There are a number of distinct subjects tied somewhat loosely together in this book's composition. First, the author presents a detailed narrative of a "long search" for Epo, a decisive enzyme in the production of red blood cells and long sought as a potential cure for aplastic anemia and other maladies. The search was the lonely obsession of one brave scientist, Eugene Goldwasser, whose decades-enduring quest left him a somewhat depressed University of Chicago professor without a result. But his story didn't end there, because a researcher in Japan, Takaji Myake, in an act of profound scientific serendipity, offered to provide Goldwasser with human urine collected from persons with aplastic anemia and those materials eventually produced the breakthrough. Soon an entire industry, biotechnology, evolved from this work. Companies like Amgen made millions on Goldwasser's molecules while the old professor made nothing (because he forgot to secure the patent he applied for--"too busy" researching). So, the subject here is a history of science and a paradigm of how one industry evolved out of the twilight struggle of one perhaps great man.

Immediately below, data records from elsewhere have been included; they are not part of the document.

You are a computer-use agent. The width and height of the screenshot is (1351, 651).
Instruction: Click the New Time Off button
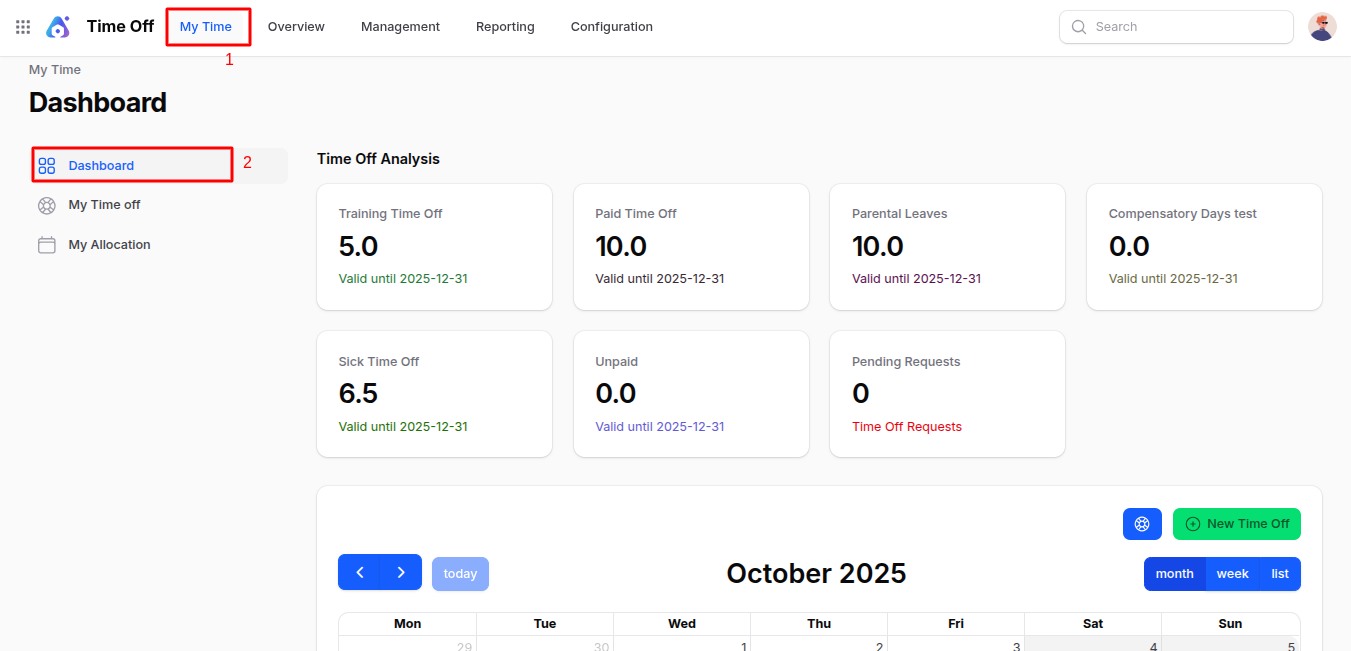pyautogui.click(x=1237, y=523)
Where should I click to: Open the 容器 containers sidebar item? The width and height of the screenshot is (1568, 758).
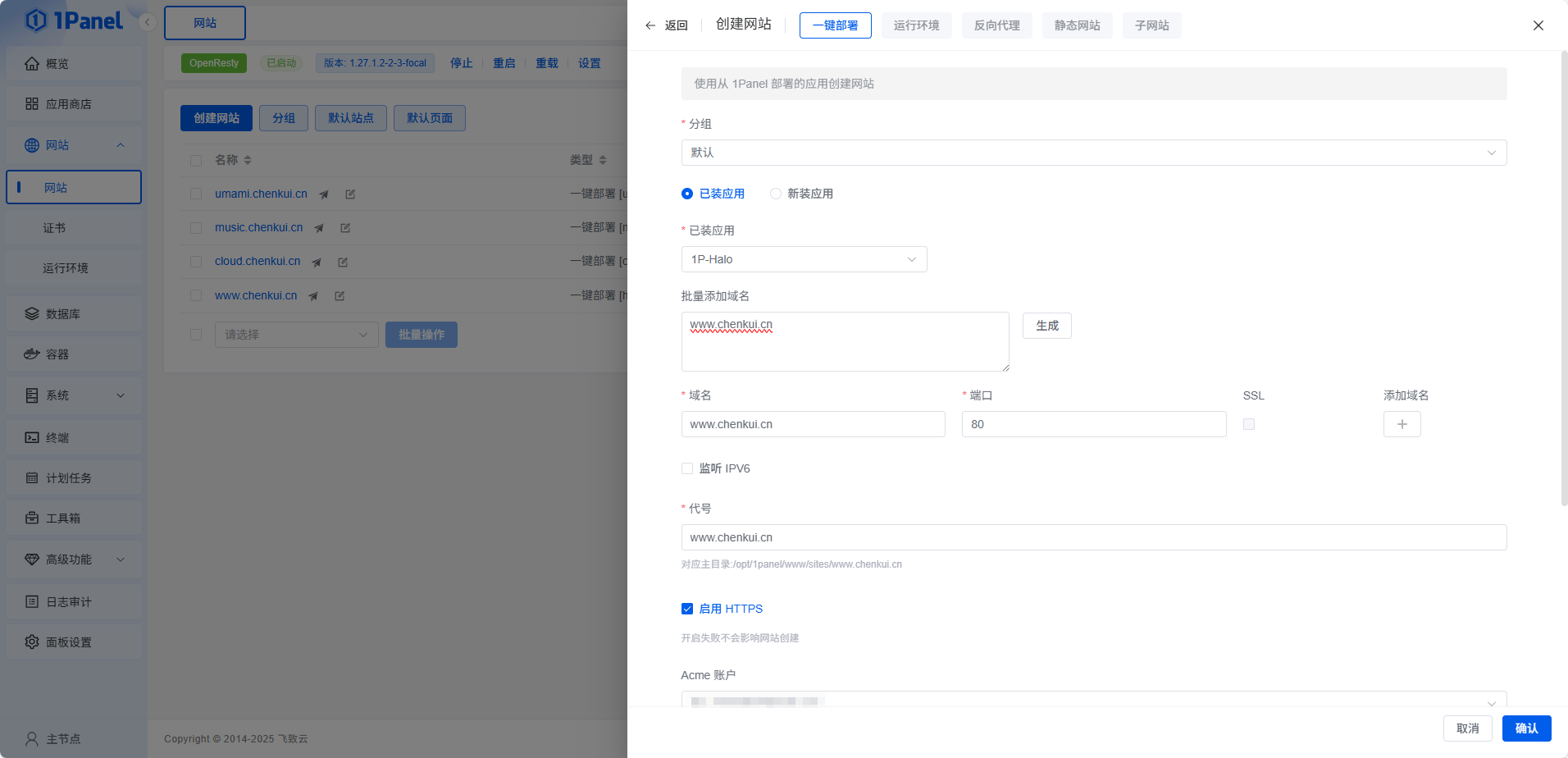coord(57,354)
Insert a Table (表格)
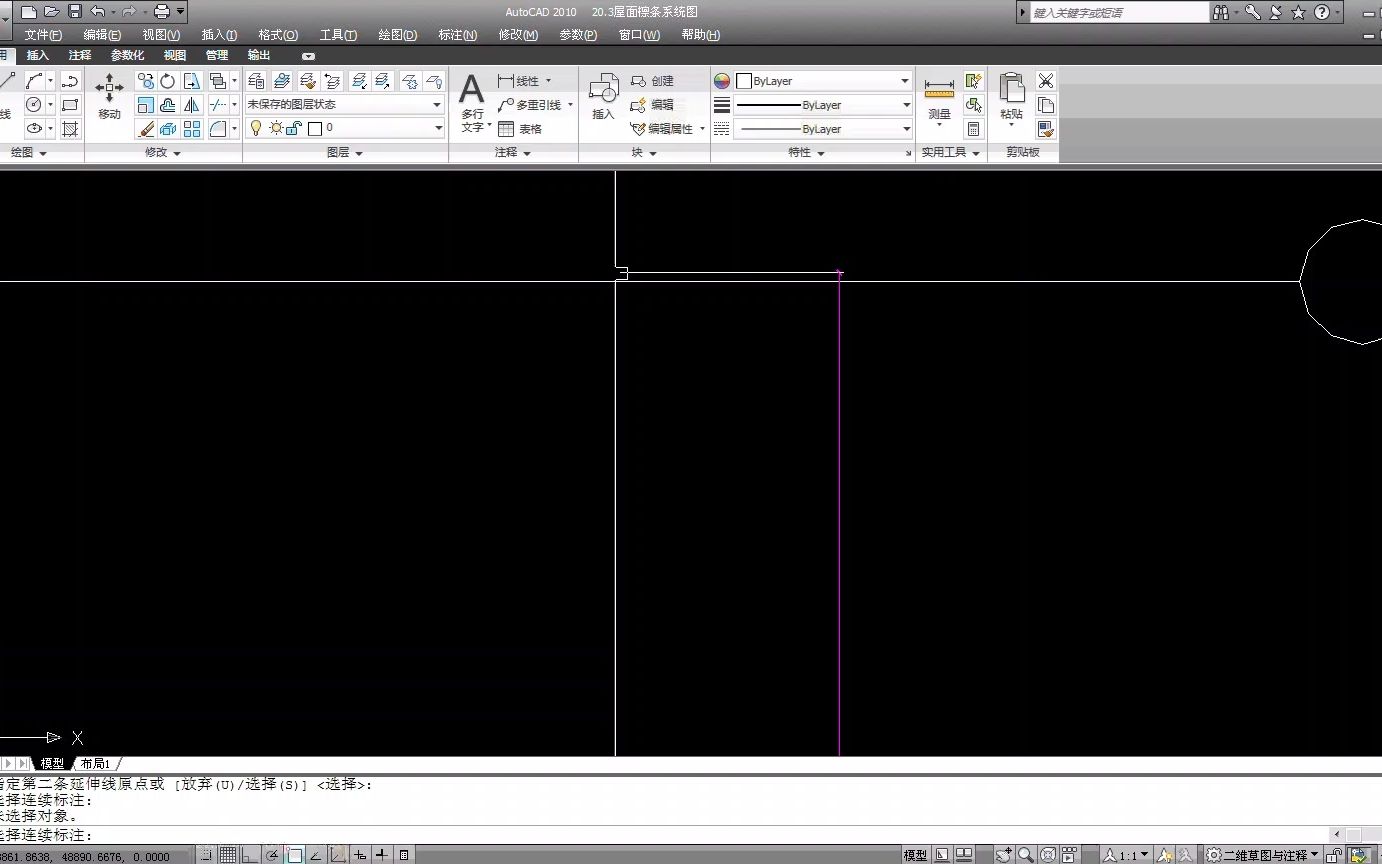The image size is (1382, 864). point(516,128)
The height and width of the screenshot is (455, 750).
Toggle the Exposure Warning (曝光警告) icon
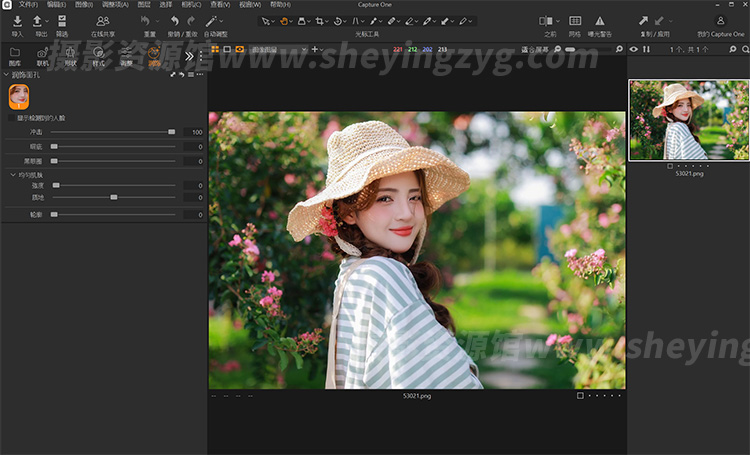pyautogui.click(x=599, y=21)
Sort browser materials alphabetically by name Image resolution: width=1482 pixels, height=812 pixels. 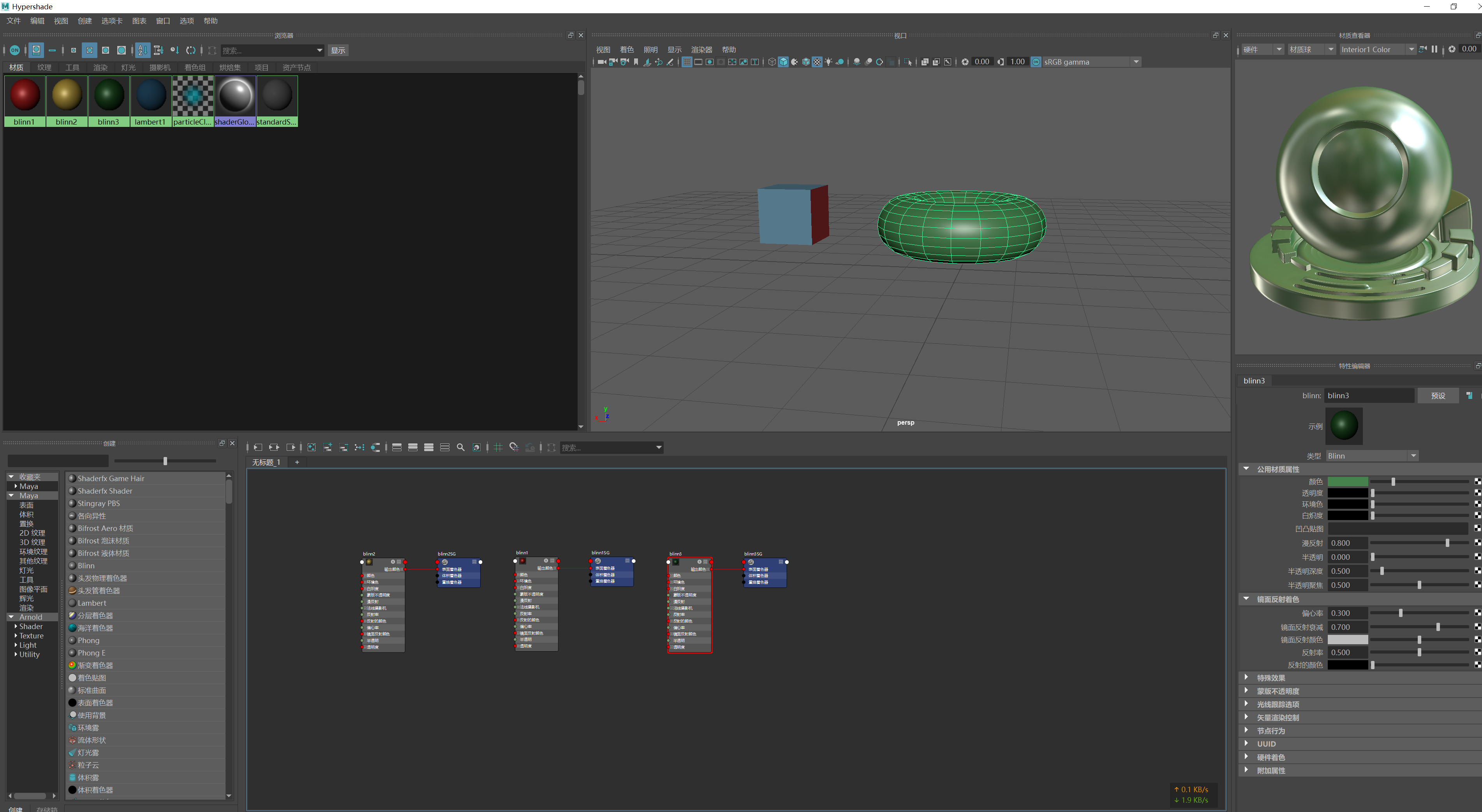[143, 50]
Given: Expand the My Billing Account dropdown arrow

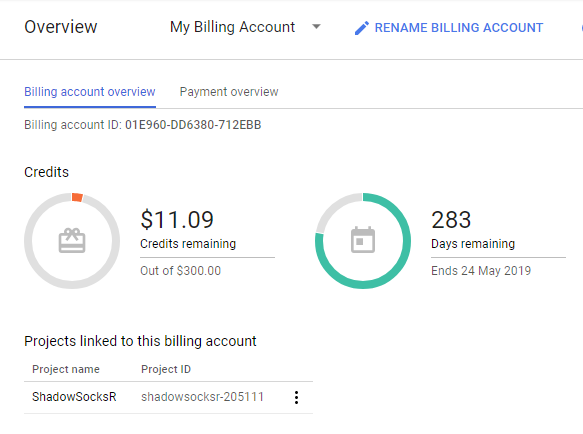Looking at the screenshot, I should tap(316, 27).
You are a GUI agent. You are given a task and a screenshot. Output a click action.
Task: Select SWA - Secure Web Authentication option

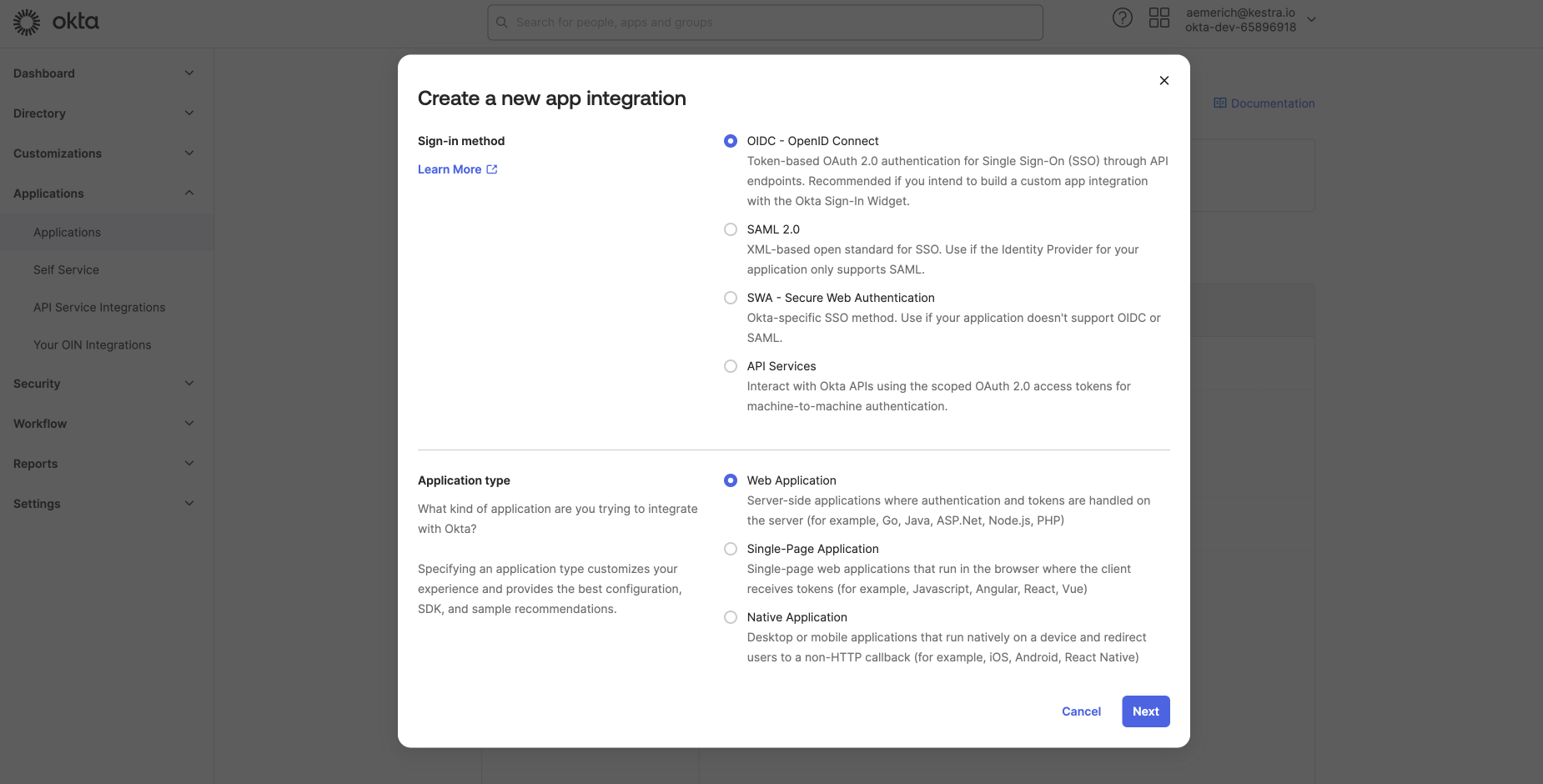(x=731, y=298)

The other subjects are, in the order they appear, the dramatic narrative of the AIDS crisis and the search for drugs, and later, drug cocktails effective against HIV retrovirus; the largely unsuccessful "war on cancer" and the many drugs associated with it; the many "me too" drugs that have come to dominate drug companies' research and development efforts, crowding out real innovation and authentic research; and finally, the title subject, the $800 million pill, that is, the high cost of developing any new drug which turns out to be not nearly as high as the industry wants the public and the government to believe.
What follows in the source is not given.